Robert N. Weingarten, the Chairman of the Board
of Directors, stated, “We appreciate the support of Mr. Radoff, especially since he is the single largest stockholder in the
Company. We also hope that this additional estimate of the expected per share distribution of cash to our stockholders will assist
stockholders who have not yet voted in their analysis of whether to support the proposals at our upcoming special meeting of
stockholders. The Board of Directors remains unanimous in our strong support of all proposals described in our Proxy
Statement.”
The timing and amount of the total distributions
will depend upon a number of factors as described in the Proxy Statement, including, without limitation, the approval of the
stockholders of both the sale of the Viactiv business and the Company’s Plan of Liquidation and Dissolution, the closing of
the agreement to sell the Viactiv business on the terms contained in the Purchase Agreement (defined below) on or before June 30,
2024, the actual expenses incurred by the Company in connection with closing of the Purchase Agreement, the timing of the resolution
of matters for which the Company has established a contingency reserve, the amount to be paid in satisfaction of such contingencies,
the obligations satisfied and provisions made during the liquidation and winding-up process, the absence of any unexpected claims
against the Company, as well as the Company’s ability to convert its remaining assets to cash on a timely basis. The Company has attempted to
estimate reasonable reserves for such liabilities, obligations, expenses and claims against it. However, those estimates may be
inaccurate, which may cause the amount the Company distributes to its stockholders to be substantially less than the amount it
currently estimates. Stockholders are advised to carefully read the Proxy Statement.
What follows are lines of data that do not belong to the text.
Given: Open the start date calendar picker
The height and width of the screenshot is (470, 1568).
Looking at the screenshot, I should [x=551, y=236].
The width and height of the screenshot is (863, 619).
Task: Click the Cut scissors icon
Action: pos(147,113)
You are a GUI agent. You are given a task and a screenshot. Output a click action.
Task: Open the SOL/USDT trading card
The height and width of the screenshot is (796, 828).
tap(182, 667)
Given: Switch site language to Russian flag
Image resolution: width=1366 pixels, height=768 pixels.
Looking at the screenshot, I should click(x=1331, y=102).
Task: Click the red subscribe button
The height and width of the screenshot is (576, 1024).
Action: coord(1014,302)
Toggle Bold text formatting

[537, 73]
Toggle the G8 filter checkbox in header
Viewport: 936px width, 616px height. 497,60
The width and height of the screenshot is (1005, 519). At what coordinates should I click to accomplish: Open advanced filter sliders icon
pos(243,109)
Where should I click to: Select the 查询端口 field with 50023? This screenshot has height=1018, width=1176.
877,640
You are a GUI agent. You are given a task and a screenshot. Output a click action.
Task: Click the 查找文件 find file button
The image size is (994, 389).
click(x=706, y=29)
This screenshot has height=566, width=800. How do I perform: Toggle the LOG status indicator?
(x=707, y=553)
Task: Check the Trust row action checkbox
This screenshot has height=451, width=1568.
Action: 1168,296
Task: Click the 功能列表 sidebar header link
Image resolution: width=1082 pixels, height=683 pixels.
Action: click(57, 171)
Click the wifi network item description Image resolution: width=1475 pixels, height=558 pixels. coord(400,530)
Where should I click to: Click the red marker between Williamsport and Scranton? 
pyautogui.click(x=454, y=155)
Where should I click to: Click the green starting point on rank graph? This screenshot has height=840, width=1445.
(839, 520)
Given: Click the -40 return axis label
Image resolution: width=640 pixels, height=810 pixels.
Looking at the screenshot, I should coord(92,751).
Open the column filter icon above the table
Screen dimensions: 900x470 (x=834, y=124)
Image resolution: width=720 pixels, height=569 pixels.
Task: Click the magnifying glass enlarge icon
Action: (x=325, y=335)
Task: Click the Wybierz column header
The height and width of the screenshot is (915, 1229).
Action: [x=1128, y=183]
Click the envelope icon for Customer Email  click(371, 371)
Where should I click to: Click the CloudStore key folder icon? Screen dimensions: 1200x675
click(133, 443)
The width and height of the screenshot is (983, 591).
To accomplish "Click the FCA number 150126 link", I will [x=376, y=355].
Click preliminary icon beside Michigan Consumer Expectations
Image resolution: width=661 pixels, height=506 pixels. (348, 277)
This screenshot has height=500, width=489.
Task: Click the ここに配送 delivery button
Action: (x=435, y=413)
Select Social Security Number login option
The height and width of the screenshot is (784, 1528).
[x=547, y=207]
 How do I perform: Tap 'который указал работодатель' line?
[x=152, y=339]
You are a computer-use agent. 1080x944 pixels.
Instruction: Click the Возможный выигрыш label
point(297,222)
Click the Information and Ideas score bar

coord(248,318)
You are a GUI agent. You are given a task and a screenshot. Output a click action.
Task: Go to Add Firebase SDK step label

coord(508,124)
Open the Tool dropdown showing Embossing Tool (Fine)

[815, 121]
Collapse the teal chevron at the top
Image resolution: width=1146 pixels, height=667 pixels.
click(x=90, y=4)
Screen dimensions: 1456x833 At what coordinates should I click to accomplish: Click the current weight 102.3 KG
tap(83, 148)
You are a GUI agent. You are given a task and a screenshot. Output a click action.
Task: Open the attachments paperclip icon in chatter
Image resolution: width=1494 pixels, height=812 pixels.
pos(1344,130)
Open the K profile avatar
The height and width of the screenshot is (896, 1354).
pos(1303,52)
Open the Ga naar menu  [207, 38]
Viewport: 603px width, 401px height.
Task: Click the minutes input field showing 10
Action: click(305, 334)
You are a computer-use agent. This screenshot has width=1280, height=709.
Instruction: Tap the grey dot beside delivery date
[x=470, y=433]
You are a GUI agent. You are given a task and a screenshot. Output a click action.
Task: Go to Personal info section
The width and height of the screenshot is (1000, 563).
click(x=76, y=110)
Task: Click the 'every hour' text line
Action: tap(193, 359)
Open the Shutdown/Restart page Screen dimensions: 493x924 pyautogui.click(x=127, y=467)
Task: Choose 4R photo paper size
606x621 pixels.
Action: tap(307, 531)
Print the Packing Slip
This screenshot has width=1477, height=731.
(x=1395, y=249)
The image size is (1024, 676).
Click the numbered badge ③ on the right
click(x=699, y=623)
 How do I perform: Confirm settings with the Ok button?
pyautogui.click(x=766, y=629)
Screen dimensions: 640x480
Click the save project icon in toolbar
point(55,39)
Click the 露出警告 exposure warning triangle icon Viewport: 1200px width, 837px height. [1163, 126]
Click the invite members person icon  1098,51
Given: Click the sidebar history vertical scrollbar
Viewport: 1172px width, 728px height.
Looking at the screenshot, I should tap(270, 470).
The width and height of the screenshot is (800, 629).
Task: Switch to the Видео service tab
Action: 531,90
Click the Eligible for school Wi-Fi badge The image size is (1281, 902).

Agreement to Sell Activ Nutritional, LLC
As previously announced, on January 30, 2024, the
Company entered into an Equity Purchase Agreement (the “Purchase Agreement”) with Doctor’s Best Inc., a Delaware corporation,
for the sale of all of the outstanding equity interests of Activ Nutritional, LLC (“Activ”) for aggregate cash consideration
of $17,200,000, of which $1,700,000 was placed in a third-party escrow account pursuant to the terms of the Purchase Agreement. Doctor’s
Best Inc. is a wholly-owned subsidiary of Kingdomway USA Corp., the U.S. subsidiary holding company of Xiamen Kingdomway Group Company
(“XKDW”), which is publicly listed on the Shenzhen Stock Exchange.
The sale of Activ is conditioned upon receiving majority
approval from the Company’s stockholders for this transaction. This transaction is the result of a broad review of strategic alternatives
by the Company’s Board of Directors over the past year. The Board of Directors has determined that it is advisable and in the best
interests of the Company and the Company’s stockholders to approve this transaction.
Potential Dissolution
In the event that the Company’s stockholders
approve the transaction and the transaction closes, the Company would be left with minimal operations. The Board of Directors has additionally
determined that it is in the best interests of the Company and its stockholders to approve a voluntary dissolution and liquidation of
the Company pursuant to a Plan of Liquidation and Dissolution, which would authorize the Company to liquidate and dissolve in accordance
with its terms. However, such decision would be subject to the Company’s ability to abandon or delay the Plan of Liquidation and
Dissolution in the event that the Board of Directors determines that another transaction would be in the best interests of the Company’s
stockholders.
Views and Recommendations of the Board of Directors
If both of these proposals are approved,
stockholders would receive one or more liquidating cash distributions, which combined are expected to be between $9.00 and $11.00
per share of common stock as described in this press release.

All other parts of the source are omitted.